#### TESTO DI PARTENZA ####

L’ex presidente della Camera aveva firmato un contratto con la Protezione civile. Poi dei farmacisti le vendevano al +250% ed è intervenuta la Finanza: manca la certificazione,
Tutto inizia ai primi di aprile, nel momento più drammatico della pandemia. Nel Savonese vengono denunciati i proprietari (senza scrupoli) di alcune farmacie, che vendevano mascherine di protezione con ricarichi esorbitanti: 200-250%. La procura di Savona affida le indagini alla guardia di finanza, che inizia a risalire la filiera di questa fornitura. E gli uomini delle Fiamme gialle arrivano fino ad un hangar commerciale del terminal 2 dell’aeroporto di Malpensa, dove sono custodite appunto migliaia di mascherine Fpp2 (modello che garantisce protezione medio-alta: di meglio ci sono solo le Fpp3, usate quasi esclusivamente negli ospedali). Il carico viene sequestrato su disposizione della procura di Savona, che contesta l’assenza del marchio di certificazione.

#### VOCI A DISPOSIZIONE ####

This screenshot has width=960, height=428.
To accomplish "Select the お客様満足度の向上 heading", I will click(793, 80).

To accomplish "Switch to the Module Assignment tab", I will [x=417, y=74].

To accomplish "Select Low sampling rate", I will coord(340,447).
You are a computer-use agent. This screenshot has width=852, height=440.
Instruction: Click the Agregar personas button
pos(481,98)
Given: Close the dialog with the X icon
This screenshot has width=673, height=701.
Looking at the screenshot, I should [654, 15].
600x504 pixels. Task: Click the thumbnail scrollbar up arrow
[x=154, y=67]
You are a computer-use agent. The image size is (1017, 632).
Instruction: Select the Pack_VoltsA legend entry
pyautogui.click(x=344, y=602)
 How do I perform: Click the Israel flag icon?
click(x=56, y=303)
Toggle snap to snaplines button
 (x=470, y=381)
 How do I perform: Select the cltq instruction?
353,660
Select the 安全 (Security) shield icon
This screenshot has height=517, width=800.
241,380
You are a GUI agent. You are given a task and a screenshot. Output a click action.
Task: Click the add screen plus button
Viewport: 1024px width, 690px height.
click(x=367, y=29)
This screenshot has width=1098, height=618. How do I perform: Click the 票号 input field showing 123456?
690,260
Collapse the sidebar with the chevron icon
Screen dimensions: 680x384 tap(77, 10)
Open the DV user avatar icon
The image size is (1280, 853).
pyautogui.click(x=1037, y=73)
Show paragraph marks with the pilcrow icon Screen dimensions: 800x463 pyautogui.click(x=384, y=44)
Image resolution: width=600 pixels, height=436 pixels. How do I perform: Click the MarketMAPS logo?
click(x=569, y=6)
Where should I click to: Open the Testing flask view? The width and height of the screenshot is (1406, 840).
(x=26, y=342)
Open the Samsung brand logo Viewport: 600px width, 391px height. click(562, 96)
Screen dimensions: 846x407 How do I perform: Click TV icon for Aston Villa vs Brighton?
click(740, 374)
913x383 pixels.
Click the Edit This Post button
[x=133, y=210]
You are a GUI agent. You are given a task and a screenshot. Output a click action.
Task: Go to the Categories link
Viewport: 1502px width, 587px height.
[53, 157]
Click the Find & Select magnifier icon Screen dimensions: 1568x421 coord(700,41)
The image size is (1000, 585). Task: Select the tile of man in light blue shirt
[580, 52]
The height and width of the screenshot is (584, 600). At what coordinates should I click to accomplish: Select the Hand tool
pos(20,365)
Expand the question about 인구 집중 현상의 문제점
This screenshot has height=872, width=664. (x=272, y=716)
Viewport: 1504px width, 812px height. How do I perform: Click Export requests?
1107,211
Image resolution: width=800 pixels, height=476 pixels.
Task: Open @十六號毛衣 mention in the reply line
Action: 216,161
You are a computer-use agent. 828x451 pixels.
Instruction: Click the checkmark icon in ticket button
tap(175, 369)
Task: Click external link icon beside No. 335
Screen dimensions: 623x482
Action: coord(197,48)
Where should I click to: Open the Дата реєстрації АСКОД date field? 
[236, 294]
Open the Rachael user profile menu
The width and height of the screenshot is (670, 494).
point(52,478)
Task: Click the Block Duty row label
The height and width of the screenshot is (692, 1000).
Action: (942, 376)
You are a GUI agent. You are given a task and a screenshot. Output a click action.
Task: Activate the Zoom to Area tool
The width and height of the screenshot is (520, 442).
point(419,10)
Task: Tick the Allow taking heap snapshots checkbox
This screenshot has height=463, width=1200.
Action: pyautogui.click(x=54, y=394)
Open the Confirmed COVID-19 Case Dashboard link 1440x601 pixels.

####

**COSA SI CHIEDE**
**1)** Elenca gli enti pubblici nominati nel testo sulle mascherine sequestrate, contando una sola volta quelli indicati con più nomi.
**2)** Traduci in inglese questa frase del testo sulle mascherine sequestrate: "Il carico viene sequestrato su disposizione della procura di Savona, che contesta l’assenza del marchio di certificazione."
**3)** Prosegui il testo sulle mascherine sequestrate a Malpensa a partire dall'ultima frase riportata.

**RISPOSTE AI COMPITI**
**1)**
Camera
Protezione civile
guardia di finanza (chiamata anche Finanza e Fiamme gialle)
procura di Savona

**2)** The shipment is seized on the orders of the Savona prosecutor's office, which objects to the absence of the certification mark.

**3)**
La Finanza scopre un particolare non da poco: le mascherine sono state importate dalla Cina dalla Only logistics Italia srl, società di cui è amministratrice unica Irene Pivetti, che nel 1994 (a 31 anni) con la casacca della Lega Nord diventò la più giovane presidente della Camera. Archiviata la carriera politica, Pivetti ha poi iniziato a fare l’imprenditrice, stabilendo tra l’altro una solida di rete di relazioni con l’estremo oriente. Nei giorni più tragici del Covid-19, con un’ondata di morti che sembra inarrestabile, le mascherine di protezione sono pressoché introvabili. La Protezione civile, per ragioni di estrema urgenza, firma con la società di Pivetti un contratto per la fornitura di 15 milioni di mascherine, al prezzo di 30 milioni di euro. E una buona parte di queste vengono appunto sequestrate a Malpensa.
Il motivo? "La mia società ha iniziato a importare questa partita sulla base della legislazione prevista dal decreto legge del 2 marzo, che poi è stata recepita in senso assai restrittivo nel Cura Italia — spiega Irene Pivetti, interpellata dal Corriere — . Noi abbiamo rispettato quanto previsto dal contratto con la Protezione civile, soltanto che poi le regole sono cambiate in corsa, affidando all’Inail la competenza di certificare i dispositivi di protezione", certificazioni che poi non sono state ritenute consone.